The Powershares DB US Dollar Index Bullish and Bearish Funds measure the greenback versus a basket of six other currencies, the Euro, the British Pound, the Canadian Dollar, the Japanese Yen, the Swedish Krona, and the Swiss Franc. One shows Dollar bullishness nearing a new low. The other shows Dollar bearishness reaching a new high.
The second reason to expect a reversal in the Dollar and a sell-off in stocks is that stocks are pretty overvalued at the moment. John Hussman at Hussman Funds writes, that, "On the valuation front, stocks are presently overvalued, but to levels that we've observed at least several times in history. The anomaly relates to market action, where we can no longer find a single historical instance where stocks were more overbought on the combination of short – and intermediate – term measures we respond to most strongly.
"Indeed, only one instance comes close, which is November 28, 1980."
Hussman then adds that, "One of the notable features of extreme overbought conditions is that investors rarely have much opportunity to get out, just like the fast and furious advances that clear oversold conditions tend to occur too quickly to capture unless one has already established a position. As for the present, we have rarely seen 90% of stocks suspended above their 50- and 200-day moving averages for as sustained a period as we have now observed."
Of course Hussman is writing about US stocks. What about Aussie stocks? We asked Murray to see if the Aussie market looks overbought on a technical basis as well. The brief answer is "Yes!"
"A quick look from 10,000 feet really shows us how overbought the market is at the moment," Murray comments in his note. "The weekly MACD (which shows us the relationship between a long term and short term moving average) has not been this high very often in the past 30 years. A quick look at all of the times it has been this high shows some interesting facts.
"The final blow off rally before the 1987 crash took the weekly MACD to a level below where it is now (the thin blue line). In 2006 when it reached the same level as in 1987 we did have a correction in the market, although it didn't last too long and we eventually headed higher for another year.

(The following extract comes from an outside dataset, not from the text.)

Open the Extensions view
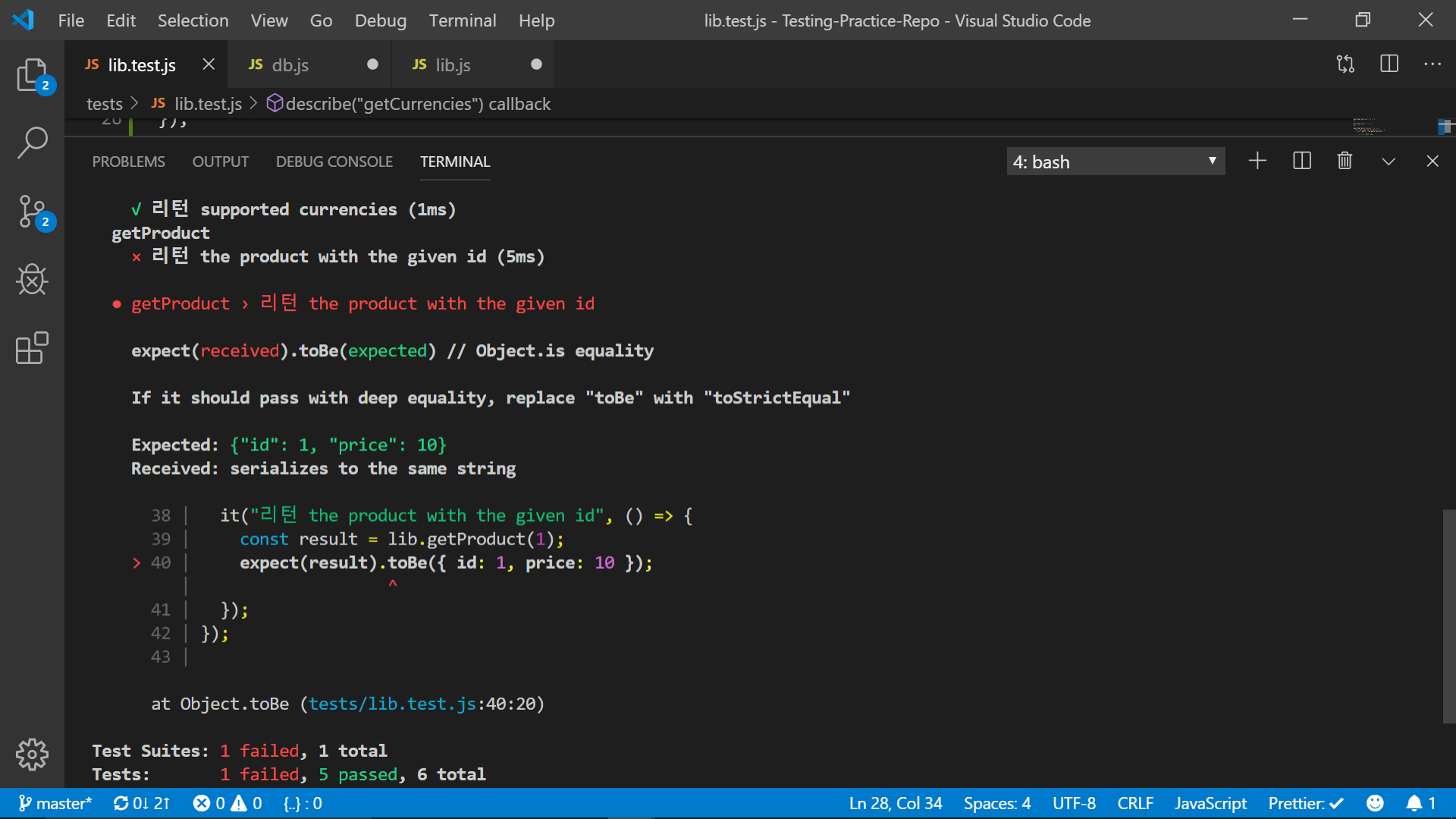 (33, 348)
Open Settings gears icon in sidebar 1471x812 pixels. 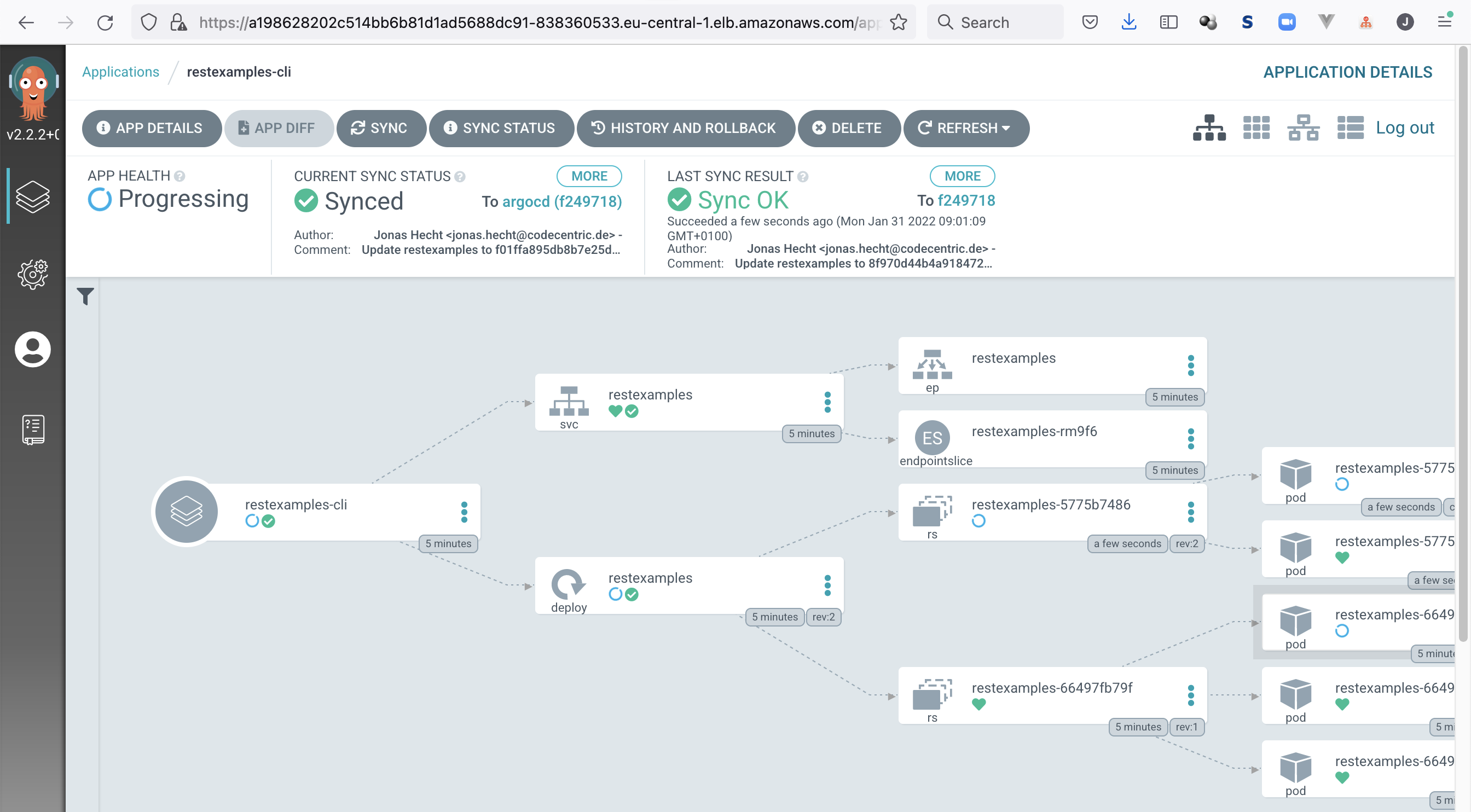[x=32, y=274]
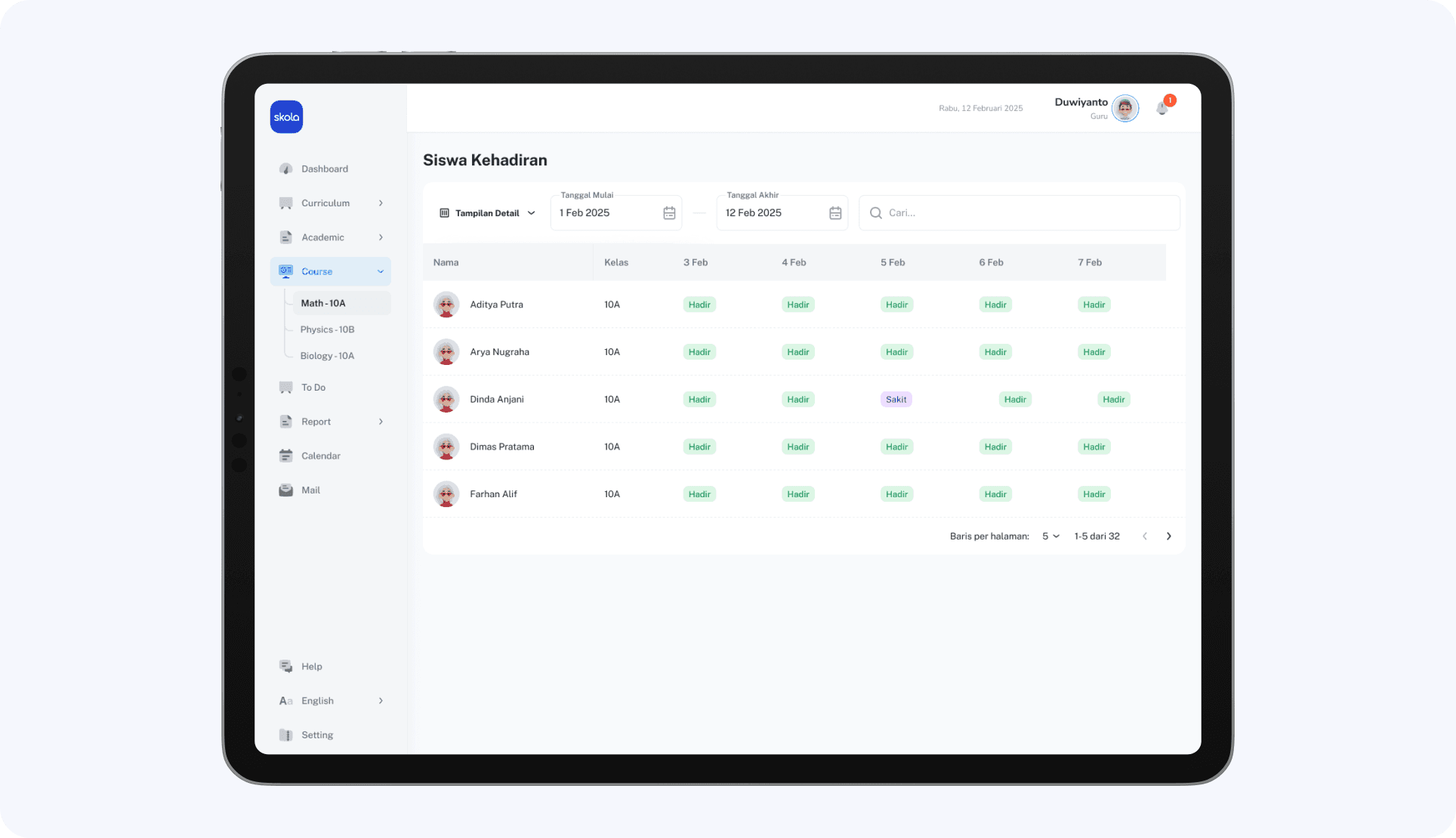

"The final rally before the credit crunch in 2007 took us to a level which is about where we are now. Do you think it was a good idea buying stocks in early 2007...? Not really. The market has now retraced to within a whisker of the 50% Fibonacci level. And the long term moving averages are saying that we are still in downtrend.
"The risk of entering the markets at this time is very high. Any longs should have tight stops, but any shorts need to wait until short term momentum indicators have shifted into negative territory which they haven't as I have stated in the past. It could be a good idea to take a bit of money off the table if you are sitting on good profits from the past few months. When the music stops you will only get a chance to sell with everyone else and it will be at much lower levels in the blink of an eye."
Have we switched religions on you? Not all. We're still a confirmed US Dollar bear. But a sudden collapse in the Dollar is not in the interest of any trader or investors who have large Dollar-denominated assets. And traders are amoral anyway. You trade the trends and the trends never move in a uniform direction.
So consider yourself warned. Though we are confirmed US Dollar bears, the Dollar is looking oversold. Stocks are looking overbought. And frankly the reflation of all asset markets (bonds, stocks, commodities, and real estate) is looking over cooked.